Volvía a su “recámara” después de dejar todo en orden y si el ruido o la luz volvían a aparecer, ahí estaba de nuevo trajinando.

En el traspatio había un naranjo agrio, de esos que son muy buenos para hacer conservas con las cáscaras, y un té para dormir con sus hojas.

Los niños casi no salían porque el papá trabajaba todos los días y como la mamá también, a veces se pasaban meses sin que del traspatio y el naranjo salieran más que para ir a la escuela, los más grandes, claro, porque los más chiquitos se quedaban en aquel encierro.

Al patio le decían “el de cemento”, pues el traspatio era de tierra.

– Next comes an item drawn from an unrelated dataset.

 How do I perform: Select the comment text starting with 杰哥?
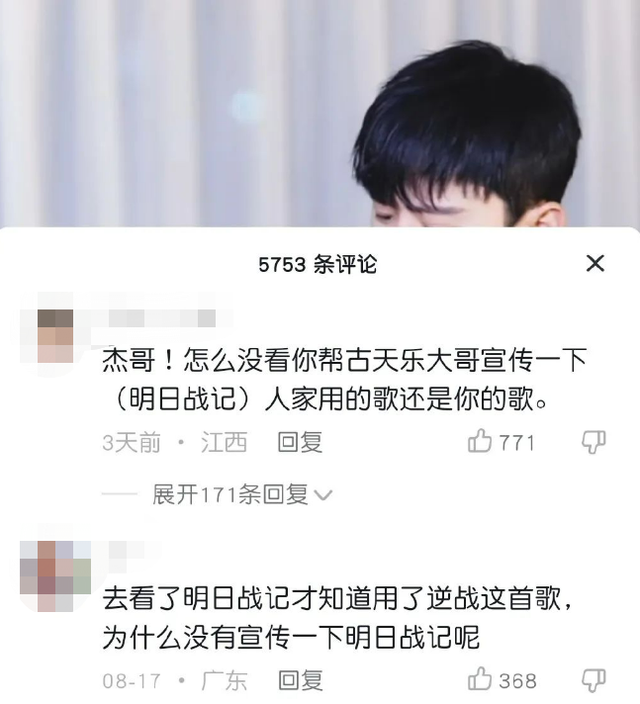tap(344, 379)
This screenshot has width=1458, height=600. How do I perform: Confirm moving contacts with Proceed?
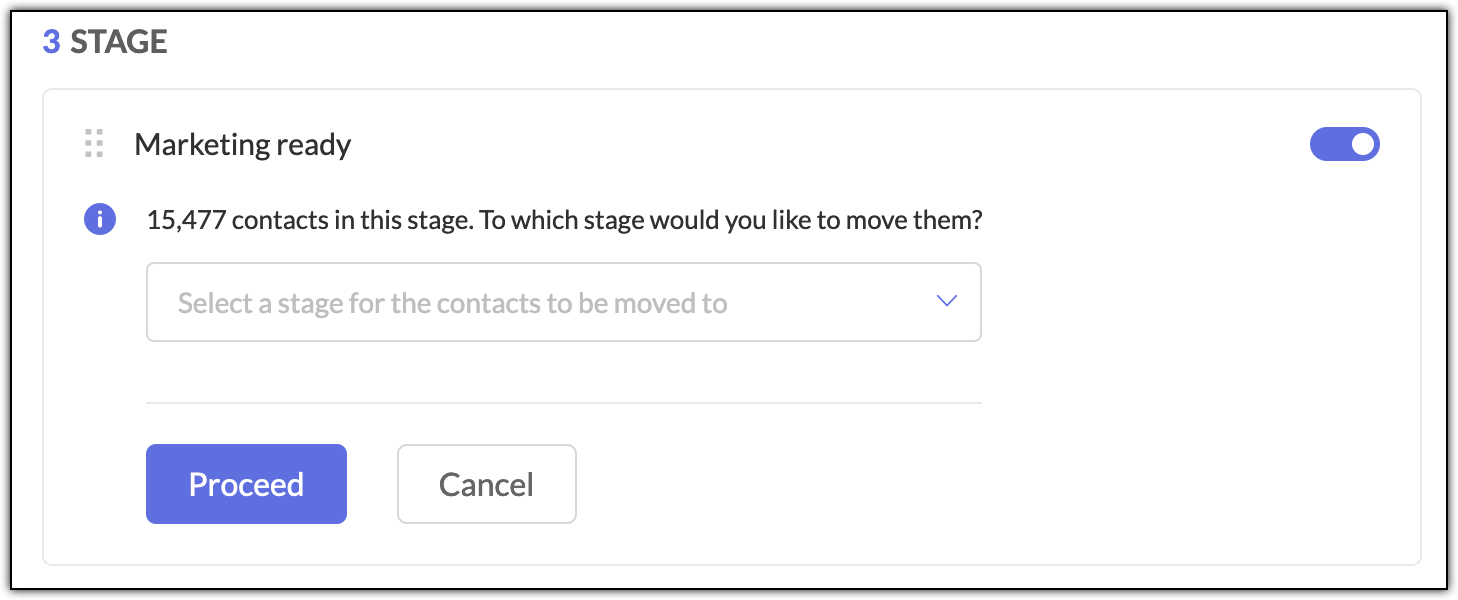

El mayor recuerda que en todos los años que vivió ahí, nomás en uno le hicieron piñata el día de su cumpleaños, y fue justo en el patio de cemento.

Cuando cumplió 9, no cabía de la emoción.

Su mamá y la abuela le habían anunciado la fiesta en enero y desde entonces contaba los días.

Al llegar la fecha, el festejado se paró en la puerta de la casa y solamente dejaba entrar a los niños que le llevaban regalo.

Cuando abrió el de su mamá, le dijo que no era de ella, sino que se lo había enviado Santa Clos anticipadamente.

Cinco meses después, cuando debajo del arbolito no había ninguno para él –ni para sus hermanos– entendió lo del regalo anticipado.

Por el trajín de la casa y los desvelos de la cocina, la mamá no dormía bien, y recordando lo que las vecinas decían cuando pedían permiso para cortarle hojas al naranjo agrio, al hijo mayor se le ocurrió una idea aquél 24 de diciembre del pinito vacío.

En la mera noche de Navidad, con el papá trabajando y la mamá acurrucada en su cama mientras dormitaba al lado de sus otros hijos pequeños, el mayor se escurrió de puntitas a la cocina y en una olla llena de agua metió un montón de hojas del naranjo, que había cortado por la tarde.

Endulzó el brebaje con miel de abeja y después de cuidar que hirviera lo suficiente, sirvió el humeante té en la mejor taza que encontró.

Tratando de no hacer ruido, descorrió la cortina de tela y casi a la hora en que el 24 se convertía en 25 de diciembre, tocó suavemente la frente de su mamá y muy quedito la despertó diciéndole con la tipluda voz de sus 9 años:

“Ten mamita, tómate este té para que duermas bien”.

Y fundiéndose con ella en uno de los abrazos más cálidos que ha recibido en su vida, la escuchó decirle con una sonrisa triste: “Feliz Navidad, mijito”...

CAJÓN DE SASTRE

El hijo mayor de este cuento, es el mismo que ya de adulto, todavía gusta de ponerse ropa con todo y etiquetas.

Por las razones que les platico, no le gusta la Navidad, pero hoy -de todos modos- él y quien esto escribe les deseamos que la pasen muy feliz este día 24... y el 25 también.